Si en el caso anterior era la muerte, aquí es la locura el vehículo de evasión. Hölderlin escapa de su puesto de preceptor tras contemplar una agorera visión en la superficie del río Garona. Se nos narra una peregrinación transformadora desde Burdeos hasta Stuttgart en la que el poeta se va deteriorando poco a poco, para llegar convertido en una cáscara vacía a casa de su antiguo mentor. Vemos un alma hipersensible, tendente a la contemplación estética e incapaz de presenciar y tolerar la injusticia sin sufrir de forma indecible. La huida, iniciada por razones sentimentales de lo más convencional, se convierte en un viaje hacia la locura y el abandono de los usos sociales.

Se desmenuza el recorrido del protagonista y descubrimos en el simple acto de caminar el motor del cambio; como si los que pensaran y sintieran fueran los pies que se deslizan ajenos a los dictados de la mente educada y acostumbrada del poeta. Se trata de arder, de desaparecer, morir de mil maneras para poder rozar apenas algo cercano a la esencia. Desocupar el cuerpo, obviar las normas establecidas y dejar que sea el camino el que hable. En cierto modo asistimos a una ceremonia de purificación, de extracción de la maldad de un ser que era humano y que, al terminar el proceso, se transforma en algo distinto, sobrehumano. Pero detrás de la aniquilación personal se produce el nacimiento de un lenguaje sublime y extraño, e intuimos que con esas palabras que provienen de más allá de la locura podemos nombrar lo inefable, aprehenderlo.

“No sé quién soy ni qué alma tengo

Fernando Pessoa se convierte ante nuestros ojos en un médium literario. Esa es su huida: desdoblarse, multiplicar su personalidad y escindirla; quedar, como los dos personajes anteriores, extrañamente vacío en el cuerpo habitual para alcanzar un estado superior de existencia.

Se nos cuenta cómo, a raíz de un verso enquistado en la memoria del lisboeta, “aquel que tiene las flores no necesita a dios”, se presenta ante él, tras una noche de febril inspiración, claro como si se hubiera encarnado, su primer heterónimo: Alberto Caeiro, el poeta de la experiencia, y que Pessoa considera un maestro a pesar de que sus preceptos filosóficos son antagónicos. Él, que gusta de la reflexión más allá de los sentidos, es abordado (y se siente fascinado) por un vitalista que celebra la vida en toda su plenitud.

• _Tareas del ejercicio_:
[a] En el fragmento sobre Hölderlin y Pessoa, ¿entre qué dos ciudades transcurre la peregrinación de Hölderlin?
[b] Prolonga el fragmento sobre Hölderlin y Pessoa a partir de su última oración.
El material procede de una fuente distinta a la del fragmento.

• _Datos_:
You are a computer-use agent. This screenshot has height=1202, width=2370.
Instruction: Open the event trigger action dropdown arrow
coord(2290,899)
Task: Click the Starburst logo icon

• _Respuestas_:
[a] Desde Burdeos hasta Stuttgart.

[b]
Después comienzan a surgir otros heterónimos: Ricardo Reis y Álvaro de Campos, discípulos también del Maestro Caeiro. Estos nacimientos ocurren en paralelo a las múltiples pérdidas en la sórdida vida de Pessoa. De nuevo algo que debería ser doloroso —la fuga disociativa con el consiguiente padecimiento mental del poeta— se nos cuenta con una delicadeza tal que casi llegamos a envidiar el paralelismo entre el alumbramiento de los heterónimos y la muerte social del lisboeta.

En El arte de la fuga prima la belleza, se busca la belleza, se saborea la belleza. Encontramos que nuestras debilidades son precisamente las que nos ofrecen la posibilidad de ser mejores. Lejos de lecciones morales y de la presión de la cultura dominante, este es un libro para celebrar lo humano, una especie de manual de instrucciones para el buen sufrir y para aprender a mirar detrás de lo convencional.

Tres huidas, tres poetas, que nos hablan de un olvido: lo esencial escapa a la rutina y a los afanes cotidianos. Este título nos habla de los más desarrollados espíritus creadores, del ideal hacia el que tiene que dirigirse el alma de los hombres cuando logre dejar atrás la insustancial brega con sus iguales. Deberían leer esta obra, se trata de alta literatura. Les ayudará a diseñar su propia estrategia de fuga.